Petroquímica para el 2019, Yacuiba y la vieja promesa

La resaca del informe de gestión del Ministerio de Hidrocarburos en Yacuiba tardará en pasar. La información fue abundante y las promesas también, pero falta ponerle fecha y las autoridades de Yacuiba lo saben, aunque no lo quieran decir por aquello de no enmendarle la plana a su compañero de partido, líder del sector más importante del país, el ministro de Hidrocarburos Luis Alberto Sánchez.
Ayer el Ministro volvió a insistir en que la planta petroquímica de Yacuiba está en marcha y ahondó en la idea del “importante año 2019”, pero los plazos concretos siguen ausentes. “El 2019 es un año de retos en petroquímica con la Planta Propileno – Polipropileno, que permitirá a Bolivia ser fabricante de polipropileno y crear un complejo industrial de plásticos”, dijo citado en la Agencia Boliviana de Información (ABI).

Por su lado, el ejecutivo Regional Transitorio del Chaco, José Quecaña; el alcalde de Yacuiba Ramiro Vallejos y el resto de autoridades saludaron la continuidad de la noticia. En enero, durante la visita de Evo Morales a la capital del Chaco para inaugurar un Mercado, el Presidente retomó el tema e indicó que el mismo sería una realidad “pronto”. No hay más información salvo “que avanza con el cuidado que se debe tener, tomando en cuenta que demandará un inversión de 2.200 millones de dólares” según el Ministro y un compromiso vago: “En la próxima rendición queremos poder asegurar que este reto ha sido cumplido”, aunque no ha especificado si se refiere a la licitación, al inicio de la construcción o a la puesta a punto de un proyecto que se retiró plagado de sospechas.
Un proyecto demorado
Han pasado cinco años desde que el Presidente Evo Morales y el entonces ministro de Hidrocarburos Juan José Sosa aterrizaron en Tarija y convocaron de urgencia una conferencia en el hall de donde entonces se ubicaban las oficinas del Ministerio de Hidrocarburos, al lado del Tribunal Electoral, para anunciar que la planta de Propileno se construiría en Yacuiba, despejando así las dudas de ubicación que se habían generado, pues desde varios frentes se presionaba para llevar la instalación a Santa Cruz.
Desde entonces ha pasado una legislatura entera y el país se encuentra en la misma posición: en un año electoral con una campaña larga.
Han pasado más cosas, por ejemplo dos estudios de identificación y diseño de tecnologías y licencias que fueron adjudicados a la empresa italiana Tecnimont, que entregó sus trabajos en plazo y forma.
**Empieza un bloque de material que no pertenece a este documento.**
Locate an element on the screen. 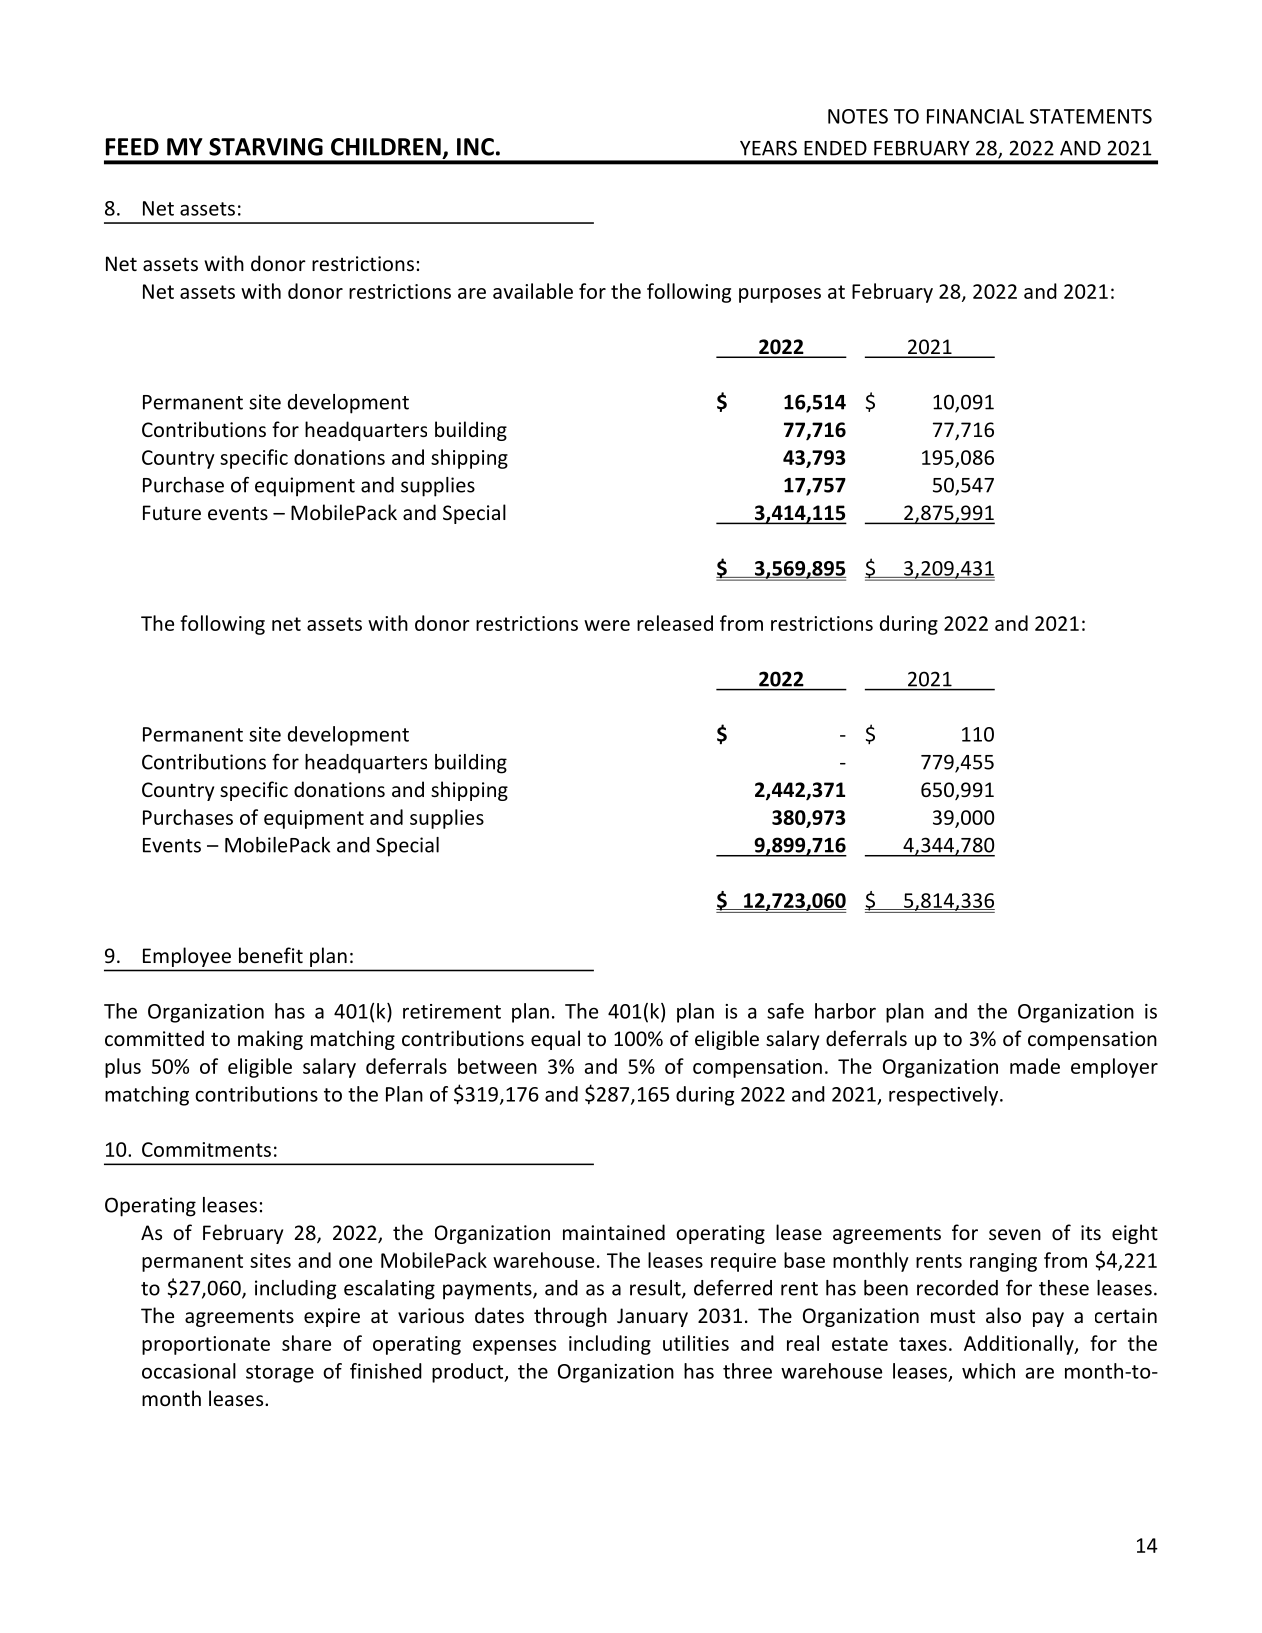 The width and height of the screenshot is (1262, 1633). YEARS is located at coordinates (768, 148).
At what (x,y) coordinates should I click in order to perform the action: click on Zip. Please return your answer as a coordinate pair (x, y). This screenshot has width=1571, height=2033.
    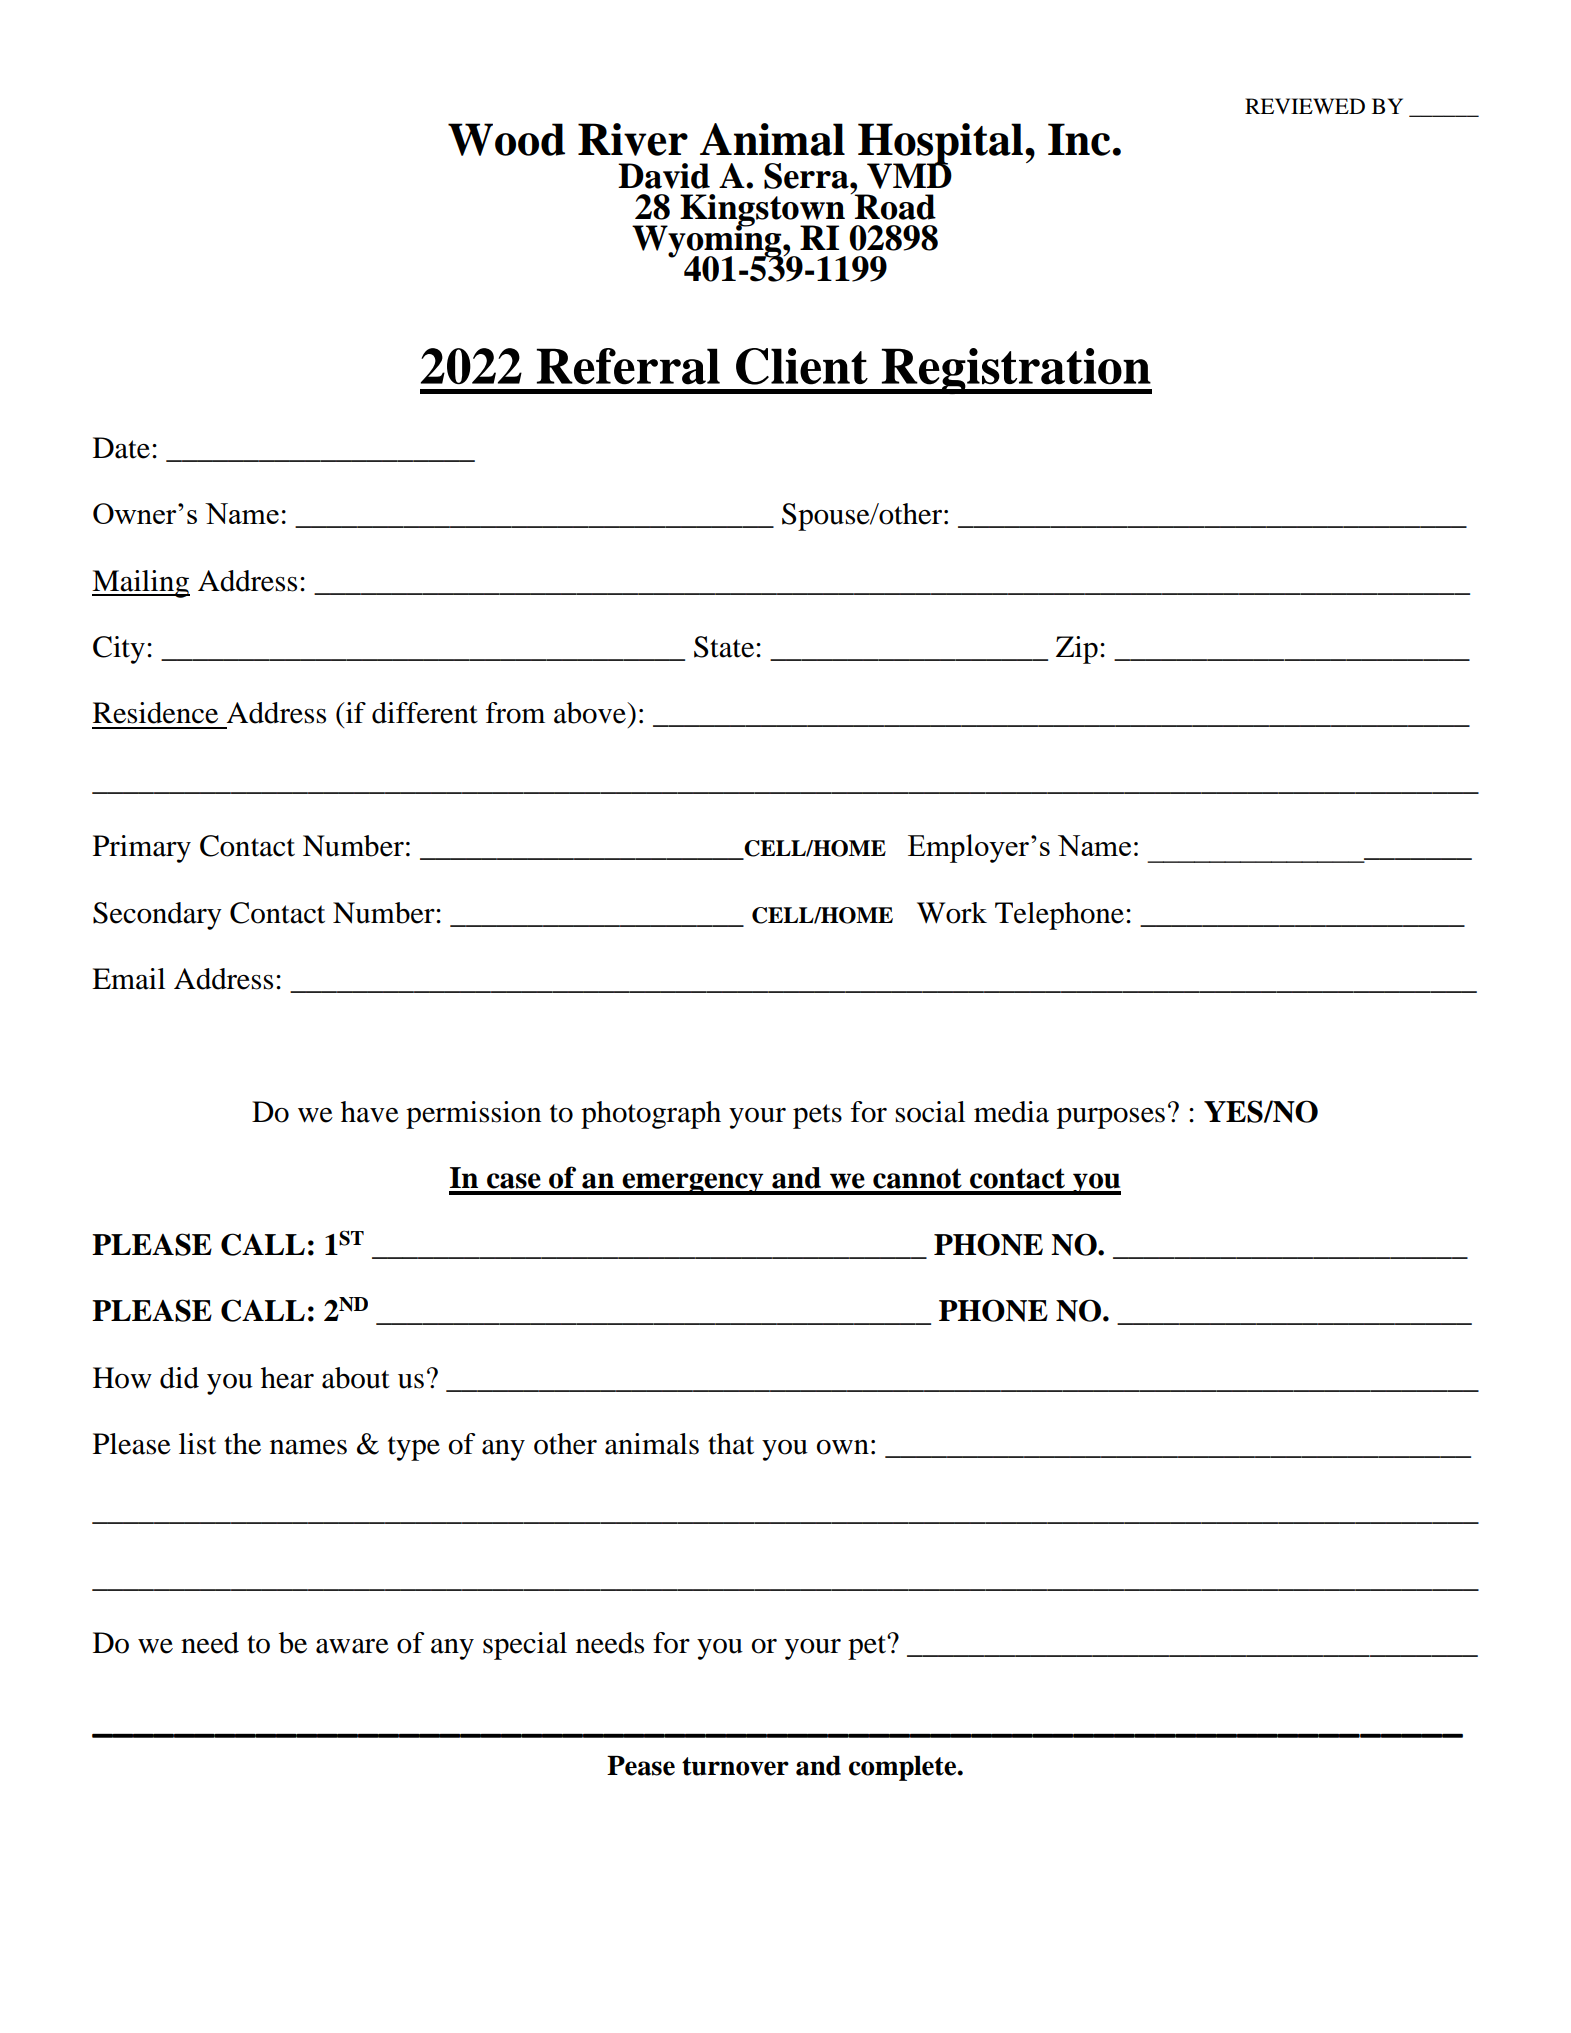
    Looking at the image, I should click on (1077, 650).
También una licitación en 2016 a la que se presentaron las principales empresas especializadas del mundo y cuyo informe de adjudicación contenía el nombre de la vieja conocida Tecnimont, esta vez en asociación con Técnicas Reunidas, la española que ha construido la Separadora que debe alimentar la petroquímica. Después pasó el escándalo en YPFB que le costó el cargo a Guillermo Achá y doce altos cargos, aun en proceso judicial por el intento irregular de compra de tres taladros. Después, claro, se anuló la licitación y el proyecto pasó a la congeladora. Era mayo de 2017.
En enero de 2018 el presupuesto de la planta – 2.200 millones de dólares con crédito garantizado por el Banco Central de Bolivia – desapareció de las cuentas de YPFB. En ese entonces y ante el revuelo organizado, Sánchez manifestó lo obvio, que no confiaba en los estudios realizados por Tecnimont, pues perfectamente podía haberlos orientado para su propia adjudicación, y que se licitarían estudios complementarios para retomar el tema.
Después lo llamaron de Yacuiba y tuvo que ir a rendir cuentas. Allí puso fechas el año pasado: hasta agosto los estudios, después la licitación. La planta no llegaría hasta 2023 o 2024. Por el momento la situación es similar a la del año pasado, salvo que ahora no siquiera fechas tentativas de estudios, peor de finalización de contrato.

RESERVAS Y MERCADOS GENERAN INCERTIDUMBRE

Viabilidad
La planta petroquímica debía funcionar con el propano que se procesa en la Separadora de Líquidos y que actualmente suma al GLP que a duras penas se logra comercializar. El tamaño estimado en la planta exige sostener un nivel alto de producción y venta de gas para hacerla viable.

Comercialización
En el cono sur han aparecido diferentes plantas que generan resinas de plástico, todas ellas a orillas del mar. Bolivia tiene mercado en el corazón del continente y se preveía la transformación en productos finales en el mismo lugar, sin embargo, hay dudas sobre el mercado disponible.